The delegates were also given a paper outlining good practices by donor states, host countries and UN agencies, NGOs, development banks and other relevant actors in targeting development assistance in the effort to provide durable solutions to forced displacement. In addition to defining "good practices", the paper outlined the examples of nine countries - Afghanistan, Armenia, Azerbaijan, Bosnia and Herzegovina, Ecuador, Serbia and Montenegro, Sierra Leone, Uganda and Zambia - where various good practices are already apparent to a greater or lesser degree. Several representatives of these nine states then gave their own opinion of what progress had been achieved and how this was linked to the Convention Plus ideas.
But for each success, there remained a cautionary tale of how much still remained to be achieved.
Afghanistan's Deputy Minister for Rural Rehabilitation and Development, Mohammad Ehsan Zia, described the phenomenal transformation of his country in the three-and-a-half years since the Taliban regime was removed from power. In that time, he said, more than 3.5 million refugees have returned home, alongside 800,000 internally displaced people.

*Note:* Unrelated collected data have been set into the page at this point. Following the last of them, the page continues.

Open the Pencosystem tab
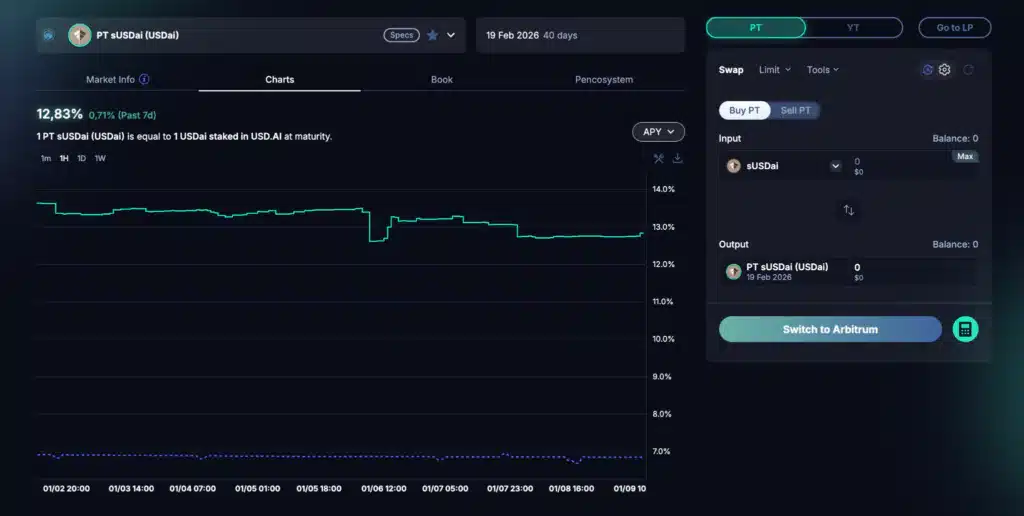Screen dimensions: 1024x516 (x=604, y=79)
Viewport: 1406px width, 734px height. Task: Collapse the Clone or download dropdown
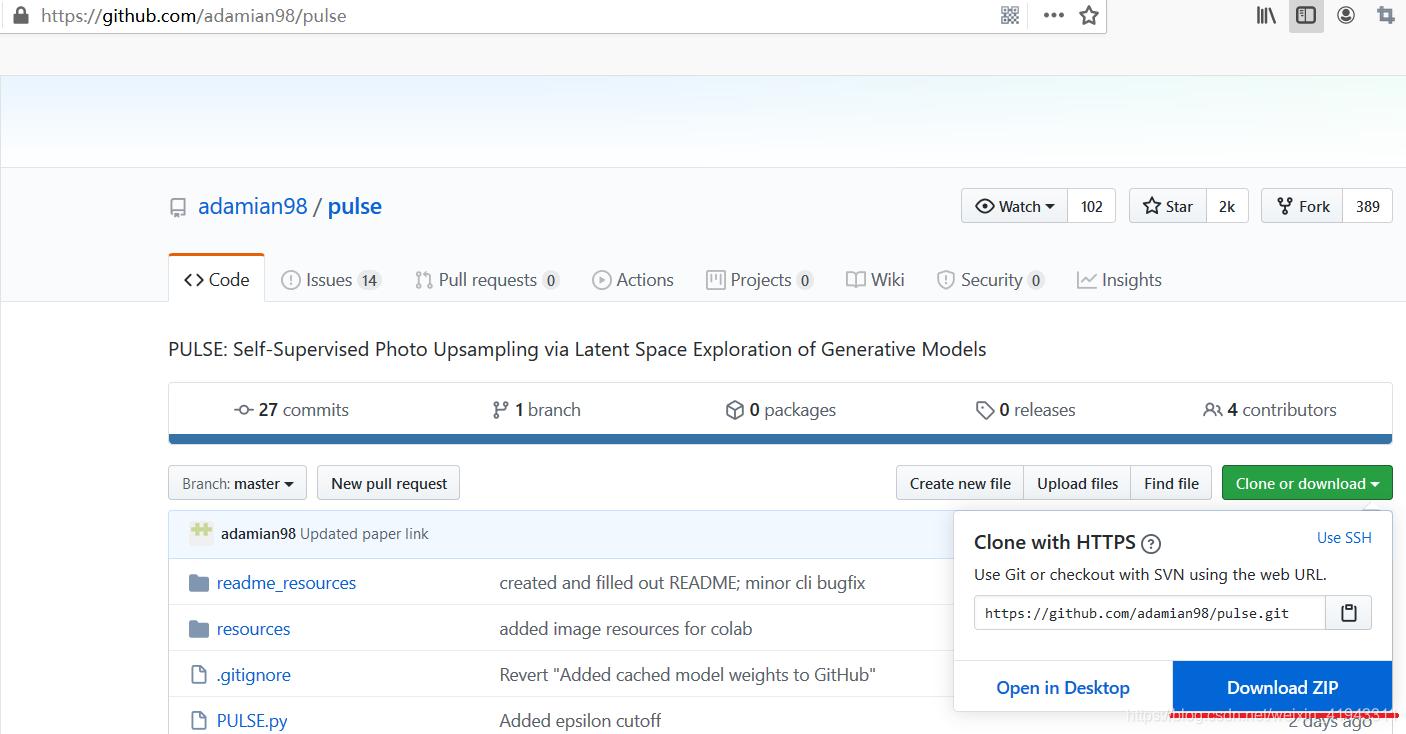click(x=1306, y=484)

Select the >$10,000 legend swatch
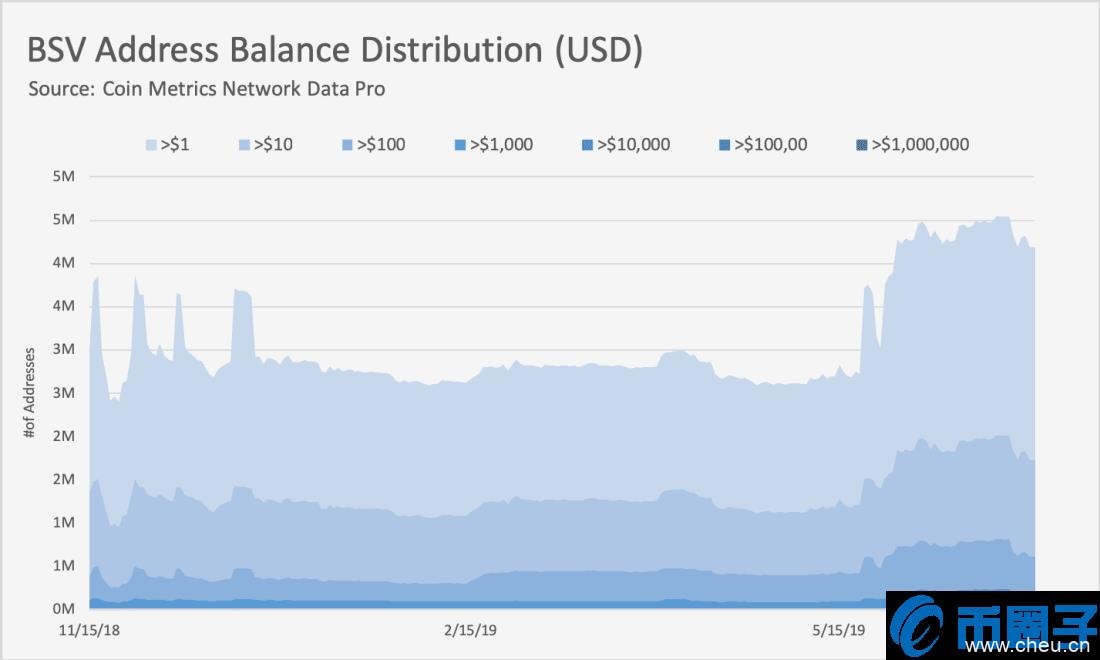tap(587, 145)
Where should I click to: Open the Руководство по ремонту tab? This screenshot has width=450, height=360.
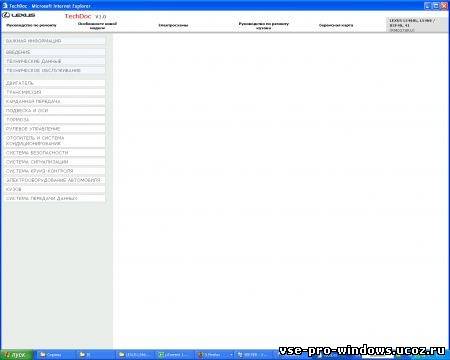(x=31, y=25)
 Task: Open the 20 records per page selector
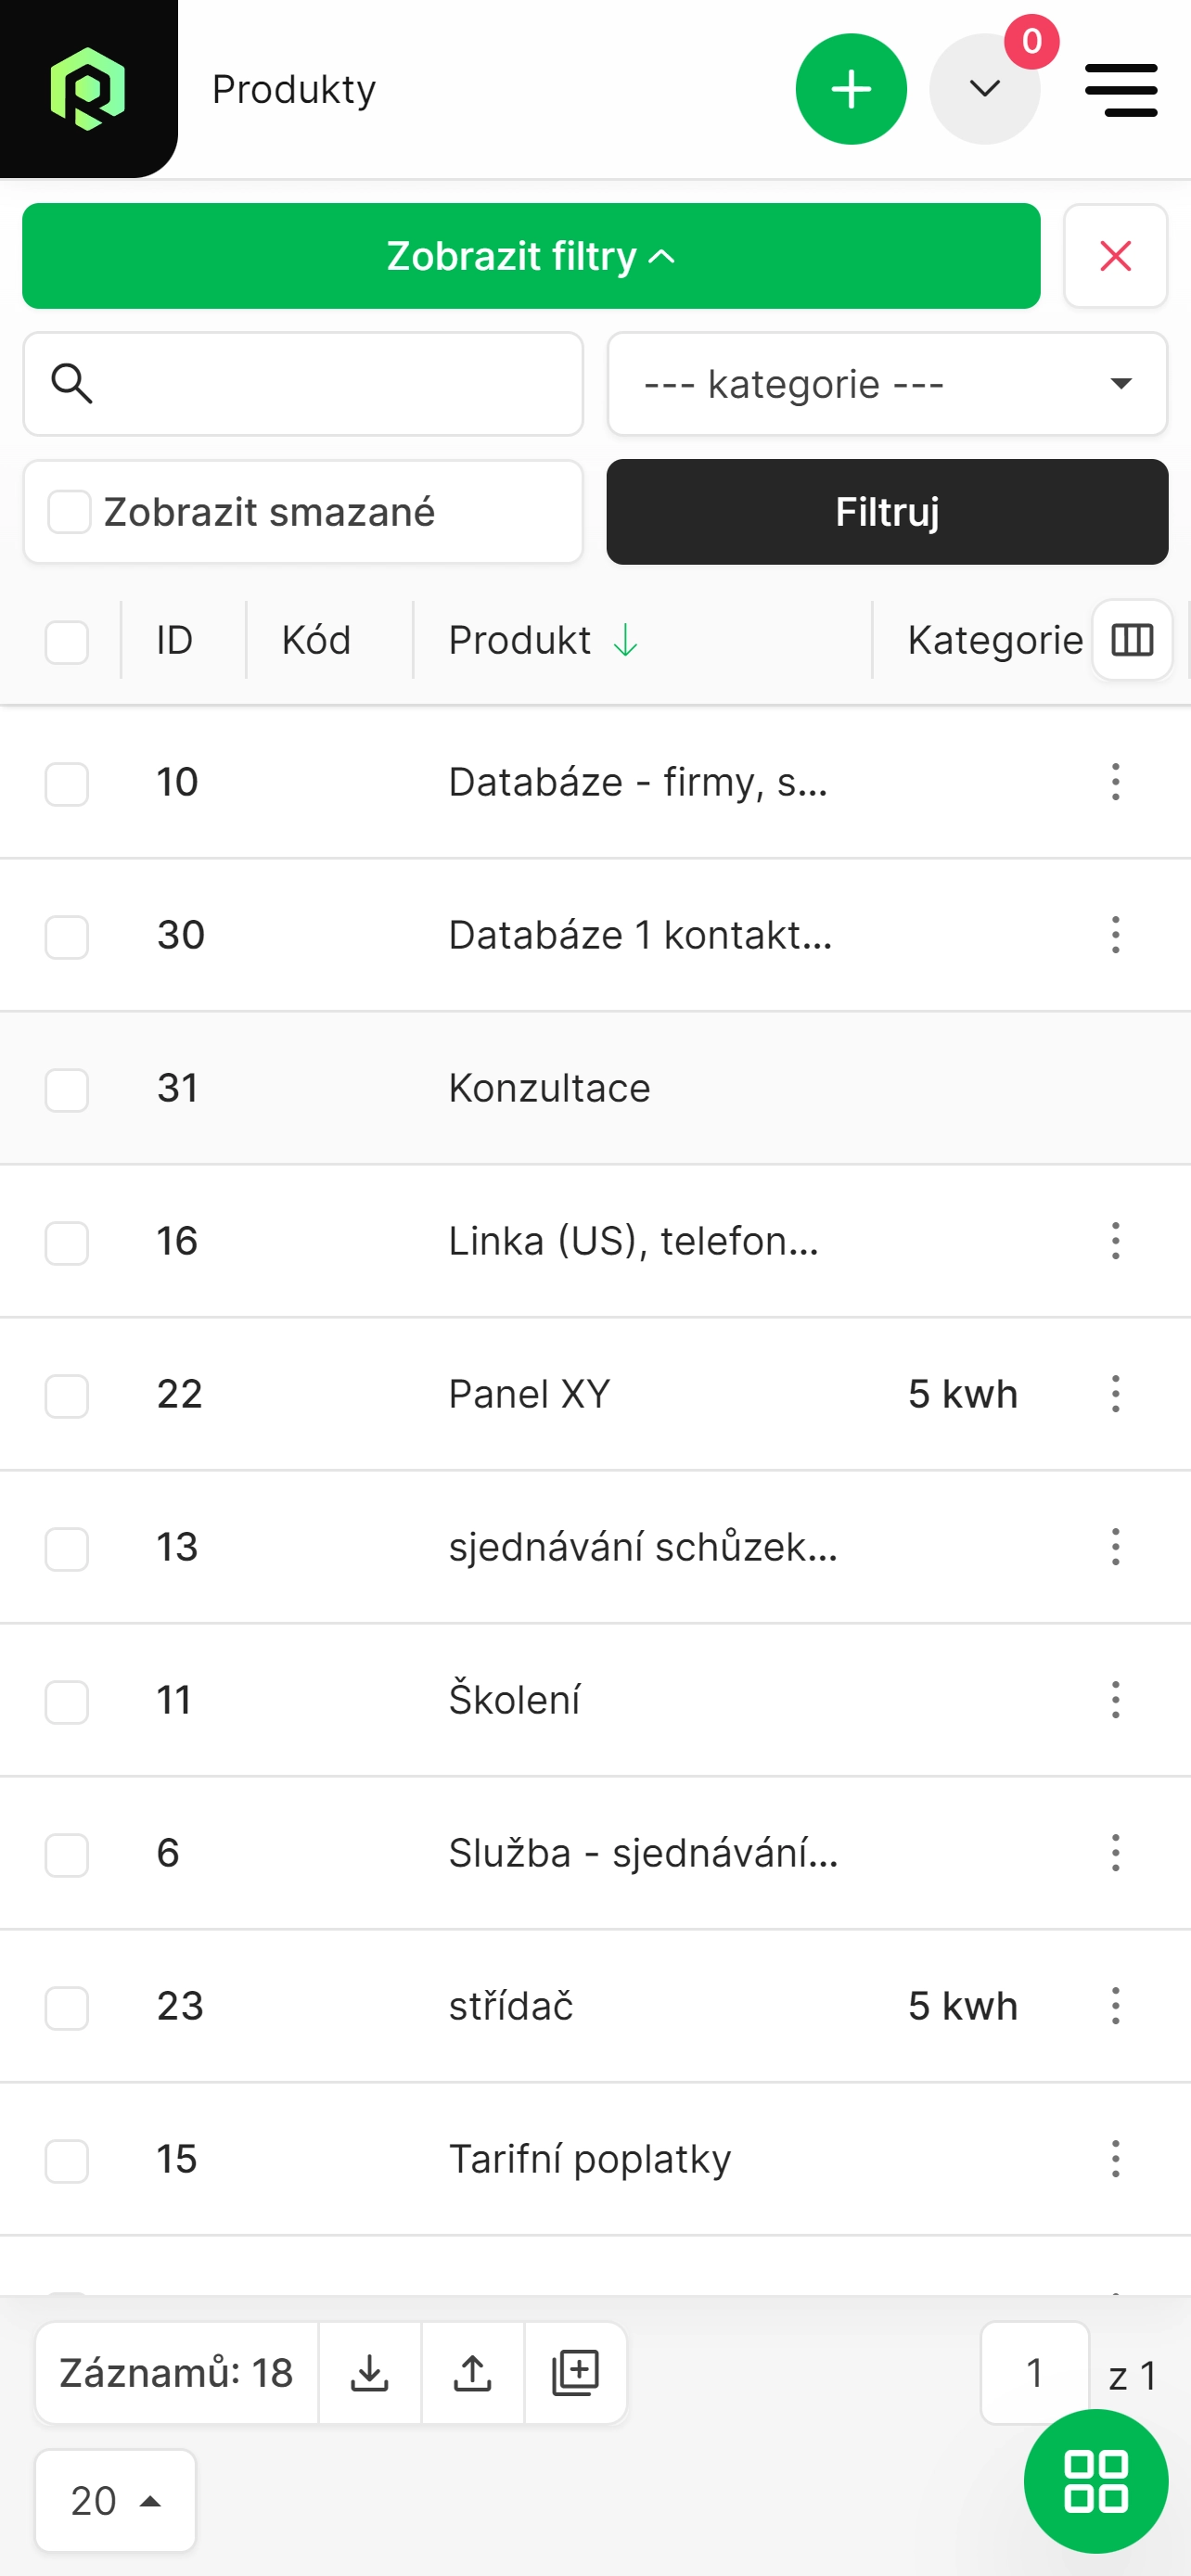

He then outlined a long list of measures that have been taken to enhance their reintegration, with some considerable success.
But the challenges remain enormous: a "ballooning urban population", especially in Kabul where the population increased from 1.7 million people in 2000 to more than 2.5 million in 2003, as a result of refugee and IDP returns as well as an influx of rural poor in search of a better standard of living.
"Afghanistan today faces an unprecedented trend of urbanization, but the government lacks a viable urban development strategy and the policy and means to address the need for social housing for vulnerable households," he said.
Other major problems include a lack of job opportunities for returnees and the resident population alike, and widespread land and property issues resulting from more than 25 years of war and displacement.
The Afghan deputy minister could have been speaking on behalf of many other refugee- or returnee-hosting countries, as he stressed the importance of targeted development assistance: "While we are encouraged and appreciative of the great support we have received to date, we are increasingly worried that while the so-called 'humanitarian funding stream' is diminishing, the 'development funding stream' is not forthcoming in a manner that enables us to put in place viable, government-led development efforts."
This sentiment reflected the general consensus that while Convention Plus was working well in highlighting the problems and outlining various paths to achieve better and quicker solutions, the translation of those ideas into reality needs a shot of extra urgency.